Ahmed and Dinye (2011) examined urban growth and development obstacles in Ghana: a case study of Wa Township. The research utilized primary and secondary data from landlords, tenants and property managers as investigation groups. Results suggested that effective development control, especially in areas with exponential urban sprawl, was done to combat land use conflicts such as slum emergence, inappropriate land use, congestion among others, and to promote sustainable development. In most instances, development happens before planning and the process is often so swift that attempts to control spatial re-organization is futile (Ahmed & Dinye, 2011). This is in line with the findings of Chigbu, Schopf, Vries, Masum, Mabikke, Antonio and Espinoza (2016) that effective and efficient spatial planning is not well defined in many developing countries. The most evident form is the dysfunctional situation of land uses in peri-urban areas where population growth has culminated to unplanned and uncontrolled developments (Miljković, 2012). UN-Habitat (2018) suggested that development control is a spatial planning framework for the management of land use changes. Its aim is to ensure efficient implementation plans and to regulate the flow of infrastructure (UN-Habitat) (2018). Inefficient spatial planning results in to uncoordinated land use patterns without reference to any planning principles.

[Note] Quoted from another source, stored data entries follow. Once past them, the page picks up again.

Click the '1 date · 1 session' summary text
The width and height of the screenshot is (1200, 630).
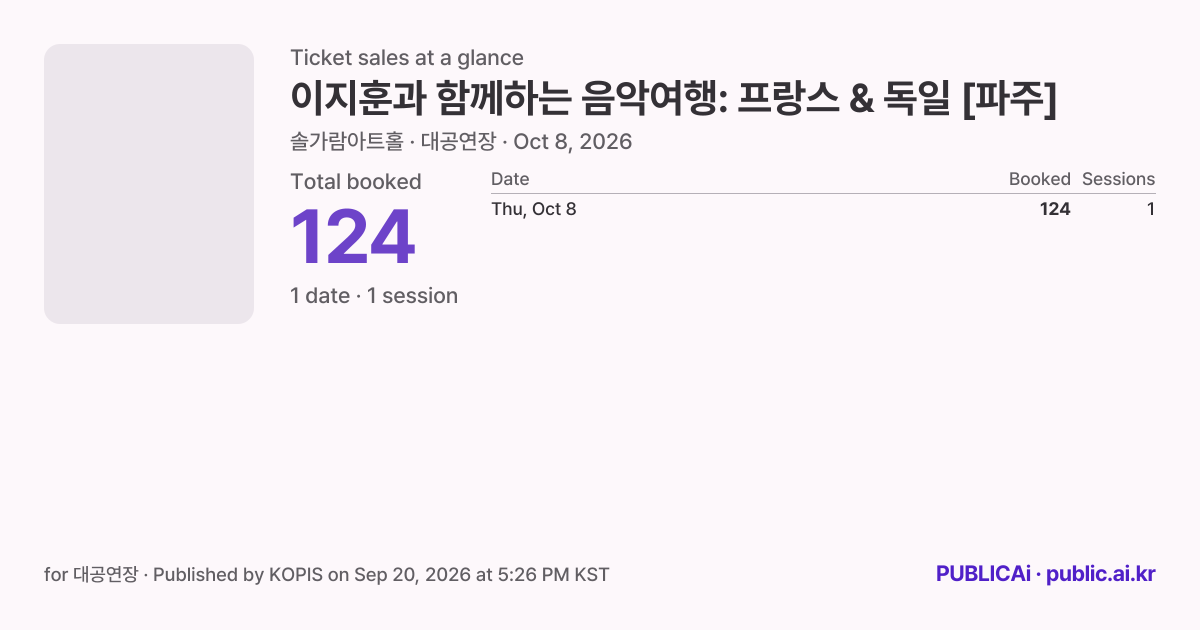pos(374,296)
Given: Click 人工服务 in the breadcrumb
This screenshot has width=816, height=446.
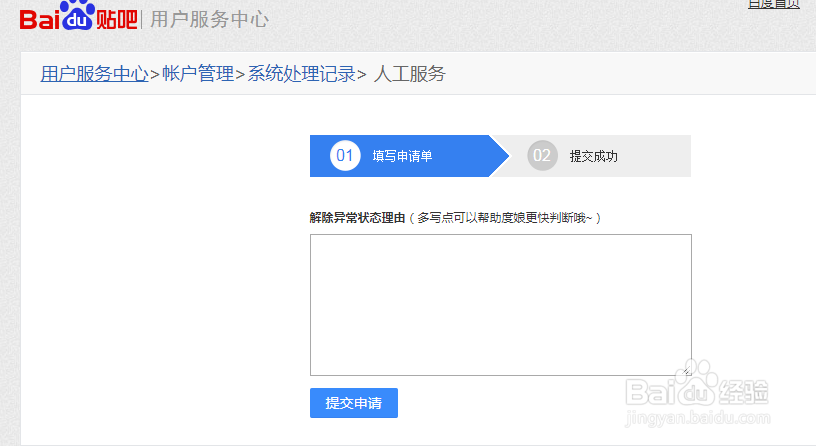Looking at the screenshot, I should (409, 74).
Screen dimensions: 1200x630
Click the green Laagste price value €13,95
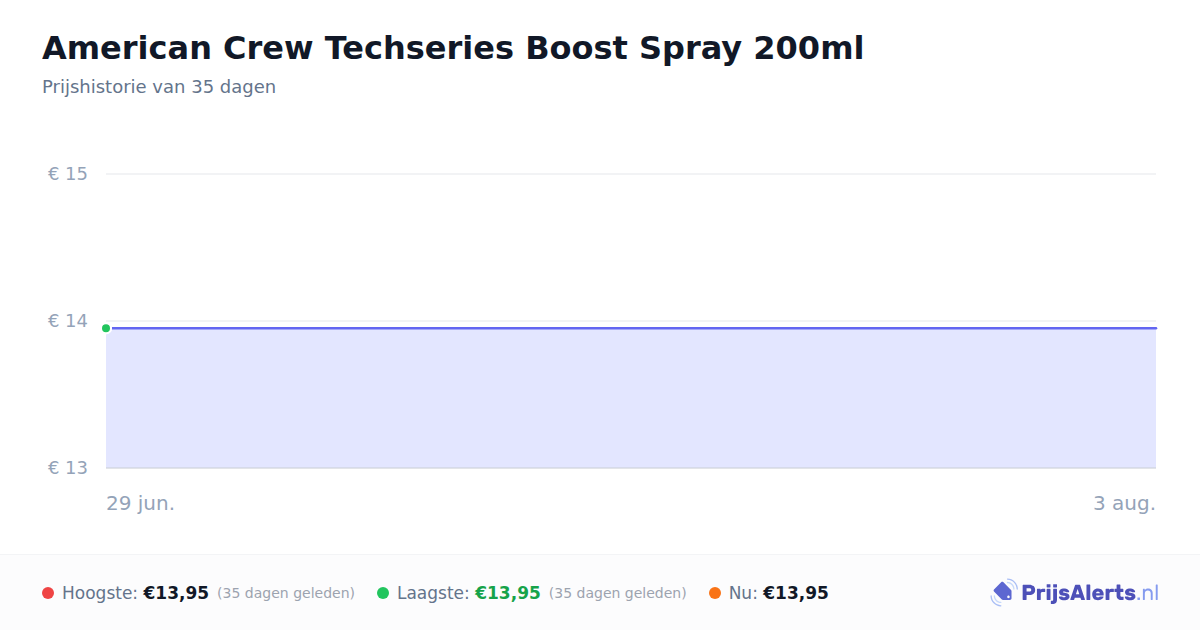pos(508,593)

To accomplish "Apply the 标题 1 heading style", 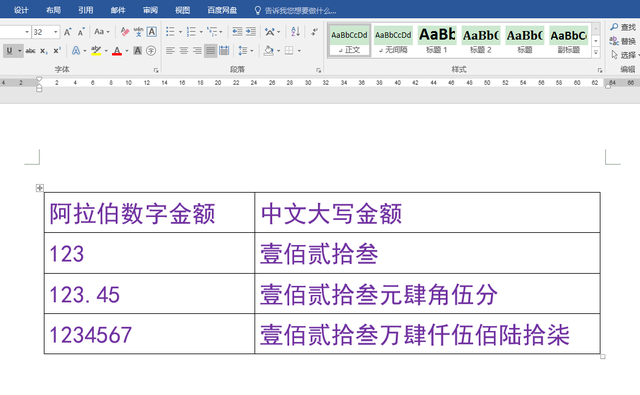I will (x=437, y=40).

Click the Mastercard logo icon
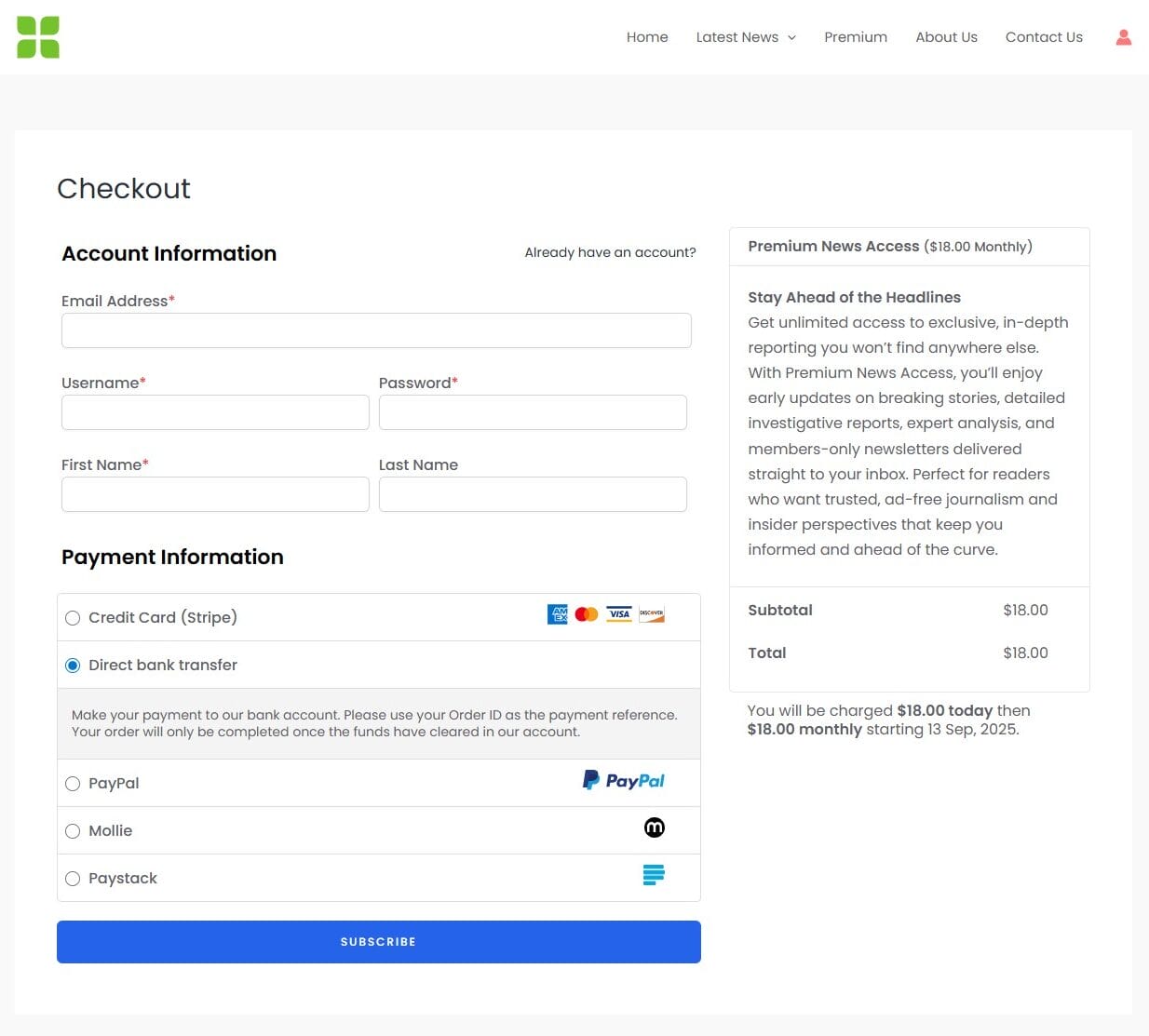pos(587,614)
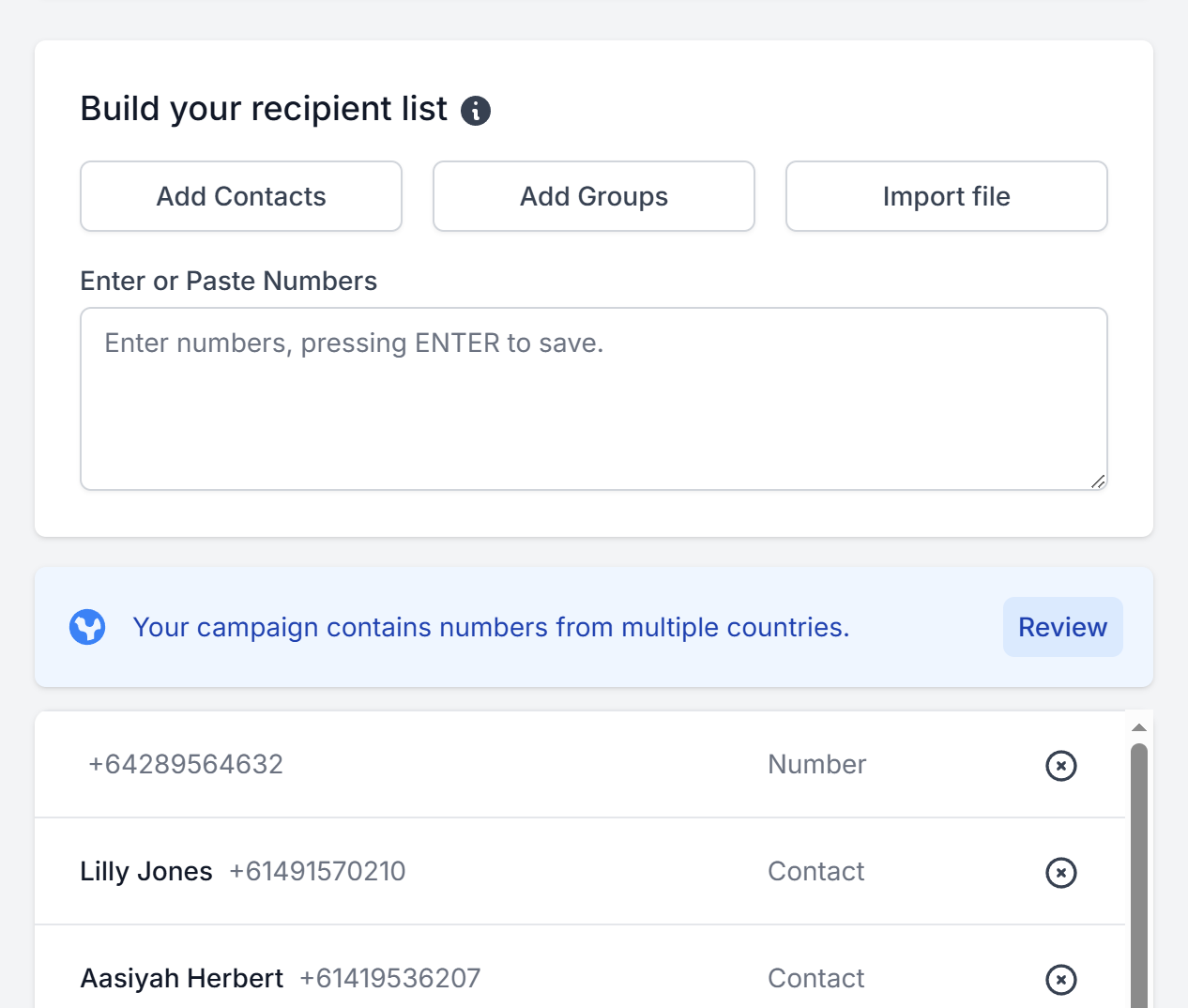Select the Lilly Jones contact name
This screenshot has height=1008, width=1188.
coord(146,872)
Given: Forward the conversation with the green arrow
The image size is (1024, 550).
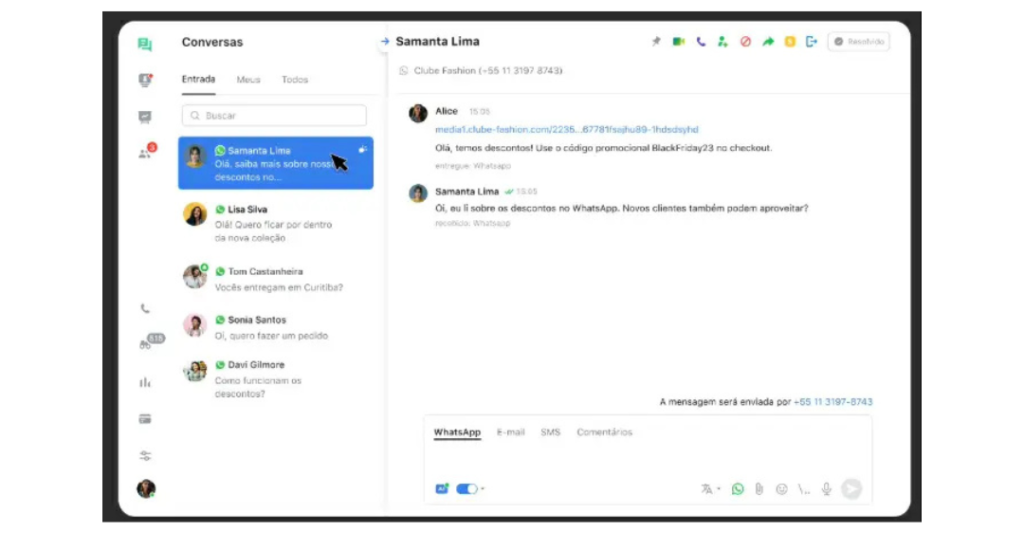Looking at the screenshot, I should (x=768, y=42).
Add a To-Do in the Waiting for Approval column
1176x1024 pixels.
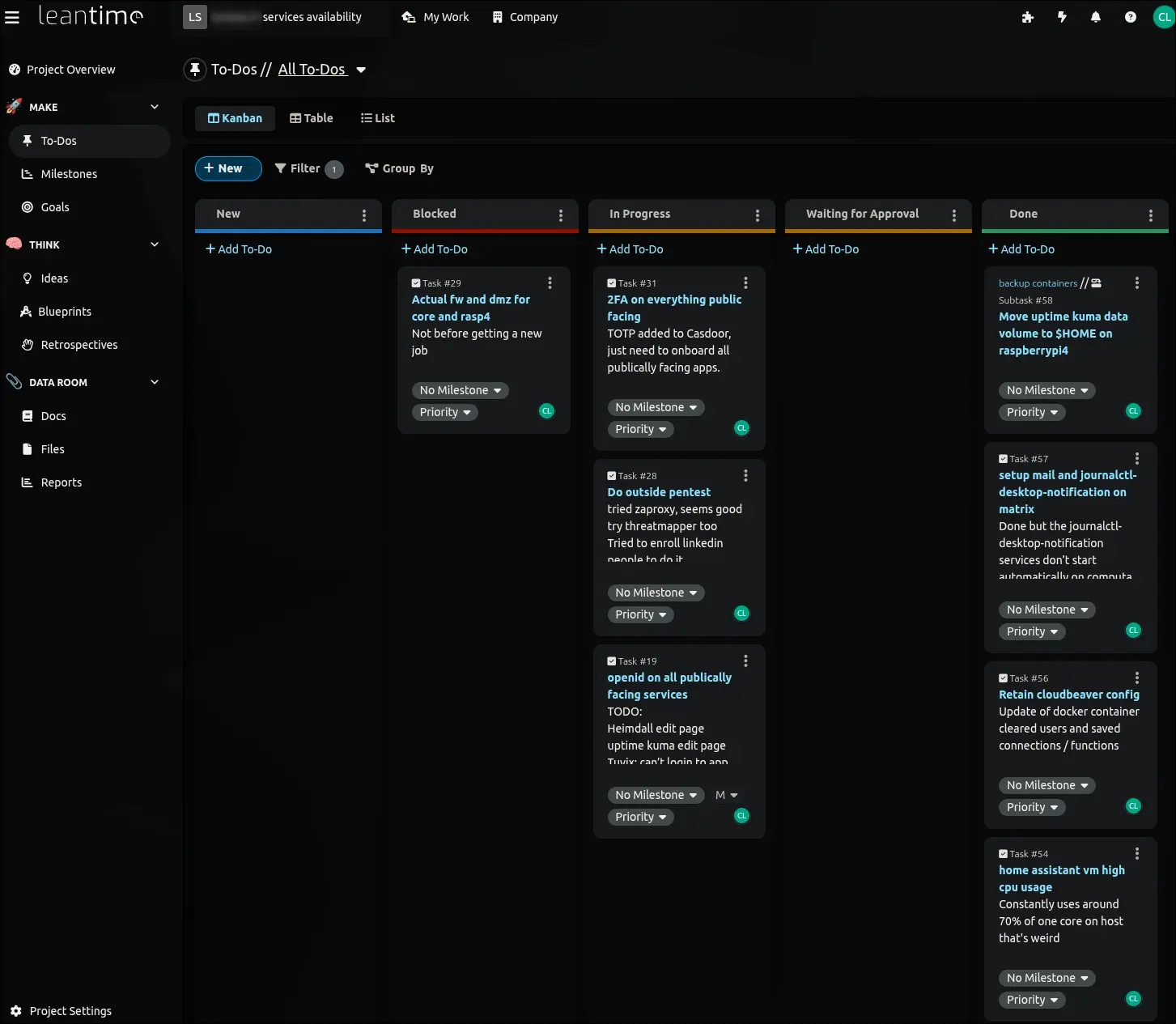(x=826, y=249)
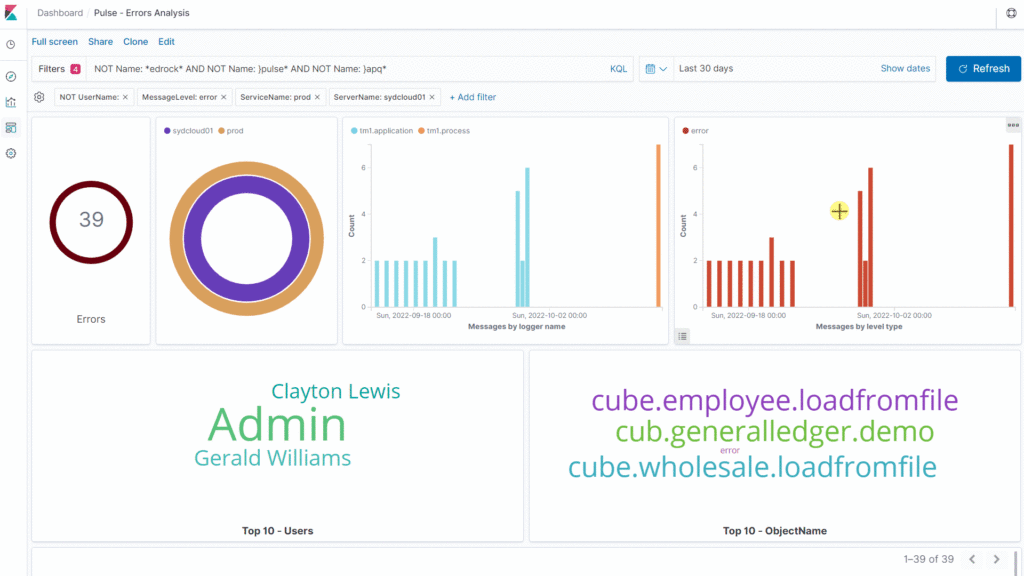1024x576 pixels.
Task: Click the purple sydcloud01 legend swatch
Action: click(167, 131)
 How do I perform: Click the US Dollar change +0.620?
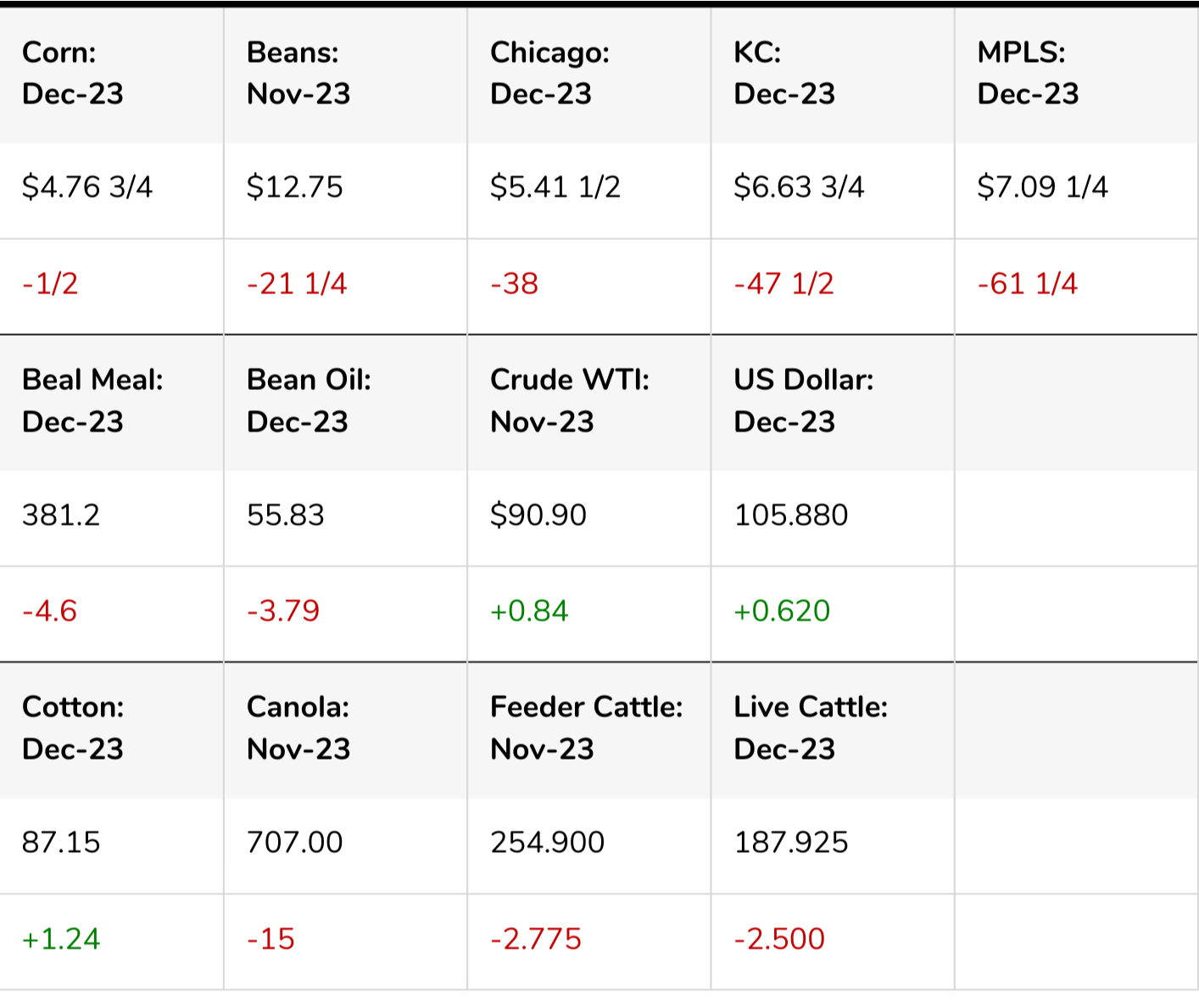[x=781, y=611]
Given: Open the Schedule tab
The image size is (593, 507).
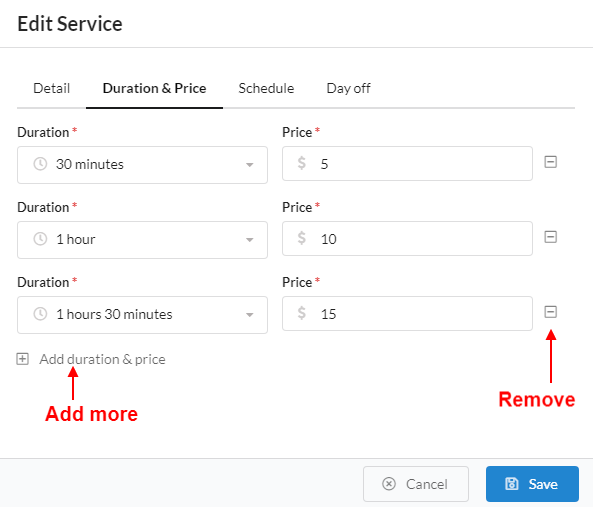Looking at the screenshot, I should point(266,88).
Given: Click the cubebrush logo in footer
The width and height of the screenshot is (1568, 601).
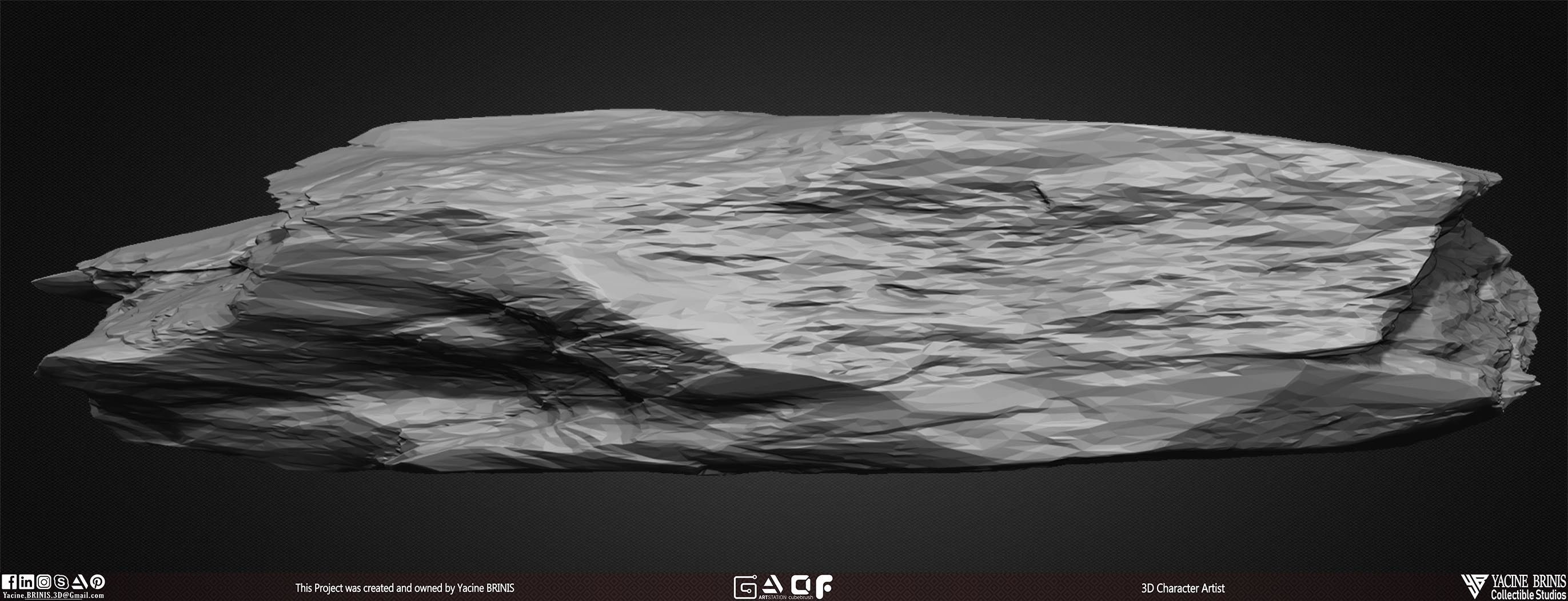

Nha (2017) pointed that the nexus between spatial planning and development control, relating to spatial planning as a way of managing changes in land use and the ability to assign land use to areas that are better suited to this practice. However, since planning deals primarily with prospective changes in land use, it depends on developers and land managers to initiate the changes. This is mostly in the peri-urban areas, where land ownership is predominantly freehold and land use change is still regulated through informal systems (Lombard, 2015). Development control is therefore, requires the pursuit of a balance between congruence and prosperity on the one side and socioeconomic interests on the other. In the peri-urban areas, there is need to balance between the interests of freehold owners and the general interest of the society as reinforced by the planning authorities (Bah, Faye & Geh, 2018). Generally, land use management is sought by organizing land into areas in which developments are either authorized or prohibited (Berliner, Boden, Boucek, Hamilton, Hermann, Neily, Riches, & Wake, 2020). However, land use zoning, does not adequately specify the complexity of land uses changes. A planning framework defines zones to regulate land use developments. Nevertheless, zoning should be supplemented by relevant criteria to aid in determining if plans for land use change are compliant with permissible land use typically defined under the zoning framework (Berliner et al., 2020).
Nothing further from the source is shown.